Virou-se e foi fechar a geladeira onde guardava soros e
diuréticos. Quase caiu de susto. Deu frio na espinha, ficou da cor de uma folha
de papel.
Ao invés de dar o diurético ao rapaz, deu-lhe soro.
Acontece que soro nesses casos é mortal.
O problema da avó do menino – e isso ele sabia bem – era um
edema agudo. As veias do pulmão ficam cheias de sangue, porque o coração não
consegue bombear. E se fosse injetado soro na veia dela, era mais líquido no
corpo. Só piorava tudo. Era sentença de morte.
Terrivelmente assolado pela desgraça certa que ajudara
involuntariamente a acontecer, correu pro meio da rua, mas até onde a vista
alcançou, não achou nem a poeira do cavalo. O diabo da velha morava afastado da
vila uma meia légua.
Telefone não tinha, cavalo ali perto também não. Correr
até lá era que não dava tempo mesmo.
O que fazer?
A quem pedir?
Era domingo de manhã. Nem gente na rua tinha.

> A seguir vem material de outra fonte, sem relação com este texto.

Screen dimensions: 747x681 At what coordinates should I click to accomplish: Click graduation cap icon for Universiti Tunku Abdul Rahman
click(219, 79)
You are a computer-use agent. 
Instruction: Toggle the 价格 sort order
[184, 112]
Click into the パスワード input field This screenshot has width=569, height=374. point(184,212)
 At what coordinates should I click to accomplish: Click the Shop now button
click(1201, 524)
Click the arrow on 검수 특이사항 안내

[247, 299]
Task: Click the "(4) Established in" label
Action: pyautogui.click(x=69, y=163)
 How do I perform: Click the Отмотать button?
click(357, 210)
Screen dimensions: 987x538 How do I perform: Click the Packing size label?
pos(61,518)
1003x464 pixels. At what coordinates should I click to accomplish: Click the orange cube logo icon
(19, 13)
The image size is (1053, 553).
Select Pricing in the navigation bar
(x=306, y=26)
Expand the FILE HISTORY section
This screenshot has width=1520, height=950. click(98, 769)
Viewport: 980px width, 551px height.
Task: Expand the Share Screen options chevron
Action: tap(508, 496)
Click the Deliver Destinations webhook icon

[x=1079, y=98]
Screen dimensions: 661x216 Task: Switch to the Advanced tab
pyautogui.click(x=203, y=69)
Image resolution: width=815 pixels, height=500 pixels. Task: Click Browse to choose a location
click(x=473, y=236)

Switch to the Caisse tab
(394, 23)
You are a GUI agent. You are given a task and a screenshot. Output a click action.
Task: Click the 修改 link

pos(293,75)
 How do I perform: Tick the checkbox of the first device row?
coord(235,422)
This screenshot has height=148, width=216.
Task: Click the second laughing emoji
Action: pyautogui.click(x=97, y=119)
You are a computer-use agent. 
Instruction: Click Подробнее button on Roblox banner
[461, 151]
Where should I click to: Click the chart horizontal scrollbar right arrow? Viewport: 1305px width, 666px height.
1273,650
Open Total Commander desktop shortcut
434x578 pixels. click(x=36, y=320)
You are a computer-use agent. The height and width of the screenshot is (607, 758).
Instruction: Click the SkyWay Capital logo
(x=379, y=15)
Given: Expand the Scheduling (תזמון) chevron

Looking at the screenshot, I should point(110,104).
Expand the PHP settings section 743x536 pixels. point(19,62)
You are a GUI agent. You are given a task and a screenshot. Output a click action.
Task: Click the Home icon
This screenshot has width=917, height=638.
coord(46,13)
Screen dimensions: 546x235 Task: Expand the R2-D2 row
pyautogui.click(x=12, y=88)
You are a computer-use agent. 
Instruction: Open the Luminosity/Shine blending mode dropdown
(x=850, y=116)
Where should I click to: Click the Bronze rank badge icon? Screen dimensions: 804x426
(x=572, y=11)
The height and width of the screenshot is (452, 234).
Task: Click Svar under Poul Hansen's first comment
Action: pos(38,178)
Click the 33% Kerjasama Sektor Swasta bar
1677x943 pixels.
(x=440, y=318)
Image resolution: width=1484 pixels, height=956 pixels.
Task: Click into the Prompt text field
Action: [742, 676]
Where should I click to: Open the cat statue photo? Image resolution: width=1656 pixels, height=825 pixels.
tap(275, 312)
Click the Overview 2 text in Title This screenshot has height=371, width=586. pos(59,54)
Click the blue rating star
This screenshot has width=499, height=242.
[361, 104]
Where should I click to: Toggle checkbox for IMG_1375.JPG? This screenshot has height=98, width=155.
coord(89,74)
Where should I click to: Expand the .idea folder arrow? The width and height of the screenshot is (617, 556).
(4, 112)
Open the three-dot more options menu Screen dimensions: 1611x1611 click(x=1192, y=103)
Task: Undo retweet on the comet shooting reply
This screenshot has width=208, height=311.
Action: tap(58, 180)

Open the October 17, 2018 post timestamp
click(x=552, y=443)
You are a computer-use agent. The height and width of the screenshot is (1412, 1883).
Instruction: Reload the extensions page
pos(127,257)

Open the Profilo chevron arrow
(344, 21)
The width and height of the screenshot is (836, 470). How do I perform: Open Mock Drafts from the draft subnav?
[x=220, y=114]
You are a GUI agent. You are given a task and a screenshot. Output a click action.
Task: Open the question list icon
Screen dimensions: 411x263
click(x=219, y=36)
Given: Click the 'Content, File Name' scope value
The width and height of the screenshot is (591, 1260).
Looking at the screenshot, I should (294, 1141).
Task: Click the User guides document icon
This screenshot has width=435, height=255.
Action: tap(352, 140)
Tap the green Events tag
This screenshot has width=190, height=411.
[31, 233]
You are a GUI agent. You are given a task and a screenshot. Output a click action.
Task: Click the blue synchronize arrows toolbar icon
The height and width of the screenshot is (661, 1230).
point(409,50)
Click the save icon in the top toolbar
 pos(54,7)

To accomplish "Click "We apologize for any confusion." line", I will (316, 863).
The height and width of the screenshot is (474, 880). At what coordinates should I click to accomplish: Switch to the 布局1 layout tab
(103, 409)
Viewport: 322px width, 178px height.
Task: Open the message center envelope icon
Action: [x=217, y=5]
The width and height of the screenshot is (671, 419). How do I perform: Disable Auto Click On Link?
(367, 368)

Ficou tonto; o desespero esvaziou seu corpo de movimentos
e a cabeça de idéias.
Olhou para o céu e viu um azul cortado por uma bolha de
água salgada presa entre suas pálpebras tremidas; caiu no chão de joelhos.
“Meu Deus! Eu não acredito que você exista, mas se, por
um acaso, você existe mesmo, desça desse pedestal ridículo e me ajude, ajude
essa pobre velhinha. Por favor, meu Deus, se você existe, me prove!”.
No exato momento em que, aos brados, terminava a oração –
a primeira depois de décadas – ouviu o galope do cavalo. Era o moleque
voltando.
“Seu Abraão, me ajuda de novo. O frasco do remédio caiu e
se espatifou nas pedras. Arranja outro aí”.
“Mas que coincidência, rapaz. Tava pensando em você agora mesmo”.